• Work instruction 1:
In the essay on transitioning and professional womanhood, which book does a footnote name as the current book club book?
• Work instruction 2:
From the essay on transitioning and professional womanhood, list every feature of appearance that the second footnote says the writer rarely spends time picturing.

• Text under study:
┏━━

Thus, in ways, I’ve been working on the problem of how to be a professional woman, just like any other woman, long before I transitioned. But some of this won’t really come into fruition until I’m full time, in the next couple months*****. A lot of the leaders around me are women, in this environment, but a lot are men. It is kind of useful to have grown up with their kind, at a level of intimacy girls don’t have. Maybe I’ll make a good double agent for other career women. Like most of my female leader peers, I think our femininity adds to, not subtracts from, the workplace. I think mine already has, because I’ve always been feminine, and when the last vestiges of pretending are gone, it will, even more so.

But I don’t dream some Amazonian vision of the future where men are obsolete. I think they bring a lot to the workplace, too. I wonder at them. I admire their strength, physical and emotional, although I think we push our boys too hard, to be too strong, too hard, and too soon. Nonetheless, I like their strong arms****** and their strong hearts. I don’t think that women are better than men, and certainly I don’t think men are better than women. I think we’re just different. I don’t think that every child needs a mom and a dad (two moms or two dads is great, and one of either suffices for many in a pinch), and I dont think that because it was Adam and Eve, that Adam and Steve can’t look equally cute together. I do think women and men complement each other, and that masculinity and femininity complement each other, on a broader scale (and in my, ahem, private life… I love being in love with a butch). We are better with both, albeit letting both develop naturally, and not policing our boys into masculinity or our girls into femininity.

And thus, I’m thankful that I got to be a girl in deep cover*******, and I think it adds to my womanhood rather than subtracting from it. My therapist thinks I carry way more male privilege than I do, and warns me about how I’ll withstand loosing it. I wish she would listen better and talk less, but my undercover girlhood amongst the boys, paired with my increasing comfort in and confidence with my feminity, will help me navigate my womanhood with grace and courage. And I shall wear my scars, both scars of bicycle crashes and scars of the heart, proudly. They are badges of honor, and even when I conceal them with makeup, they make me more beautiful.

* Pat Frank’s Alas, Babylon, our at-the-time-of-writing current book club book…it’s excellent, I really enjoyed it. And I didn’t pick it, so don’t start with me!

** Just for those of you who don’t know me well, the vast majority of me is too busy being in love with this moment and and this life to spend too much time thinking how good I’d look with alabaster skin and a corseted dress or my hair in pins and a tweed skirt and cape. Although I do have a tweed skirt and hairpins….

┗━━

• Records:
┏━━

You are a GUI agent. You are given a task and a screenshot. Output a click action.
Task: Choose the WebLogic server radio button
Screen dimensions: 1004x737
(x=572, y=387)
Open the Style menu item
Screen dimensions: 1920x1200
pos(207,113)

┗━━
┏━━

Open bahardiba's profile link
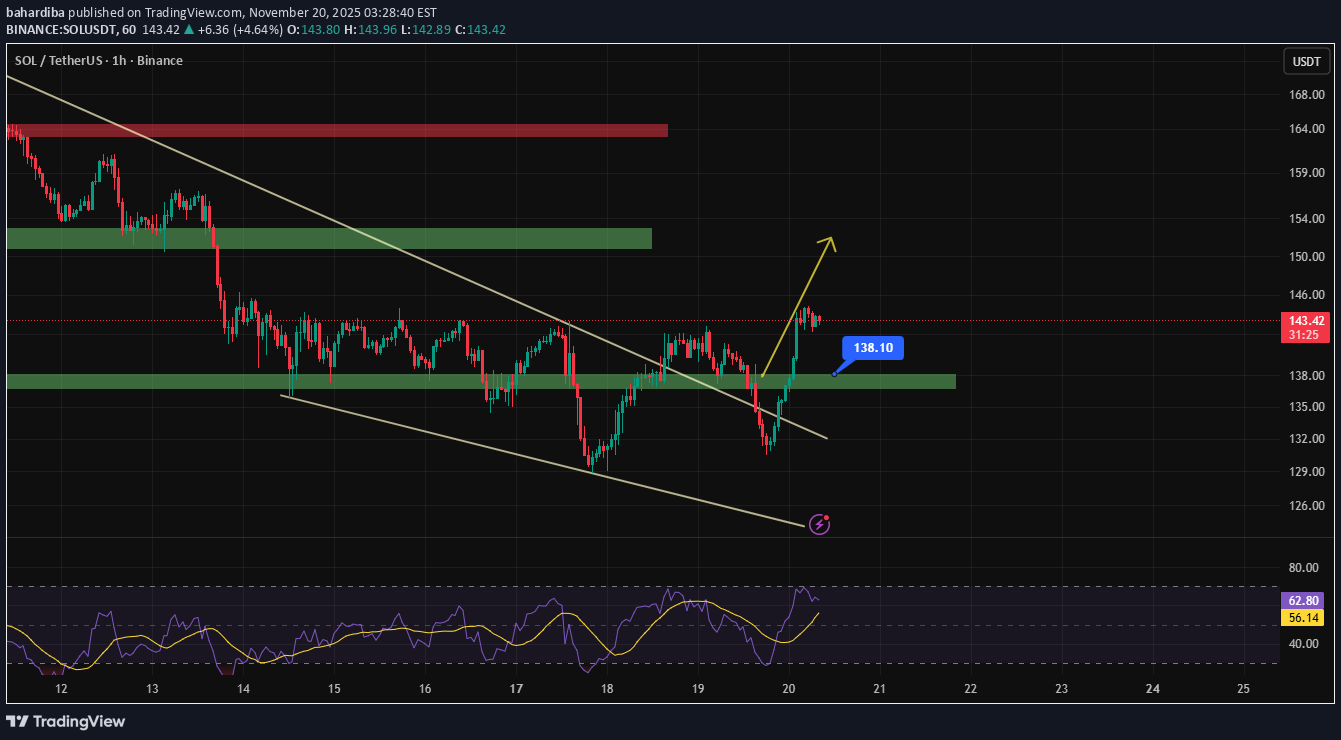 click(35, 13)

┗━━
┏━━

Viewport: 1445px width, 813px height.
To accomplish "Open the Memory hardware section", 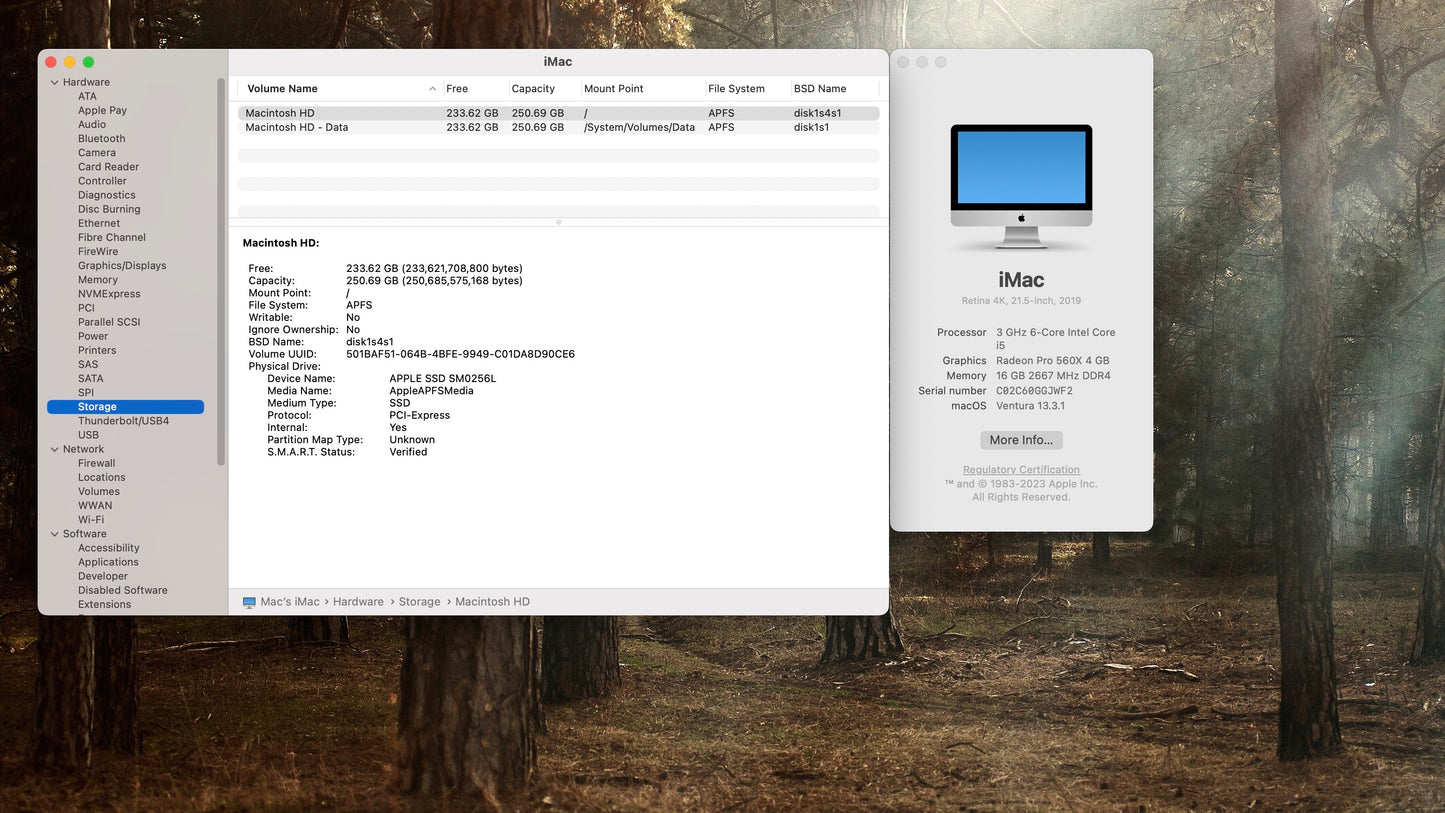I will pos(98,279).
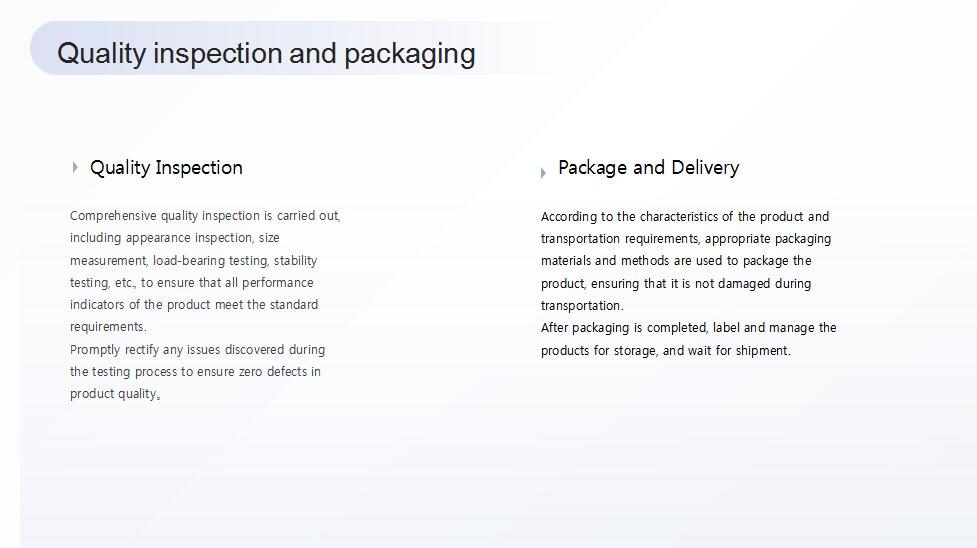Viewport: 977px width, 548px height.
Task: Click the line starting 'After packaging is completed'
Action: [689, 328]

┗━━

• Task output 1:
Pat Frank's Alas, Babylon.

• Task output 2:
- Alabaster skin
- A corseted dress
- Hair in pins
- A tweed skirt
- A cape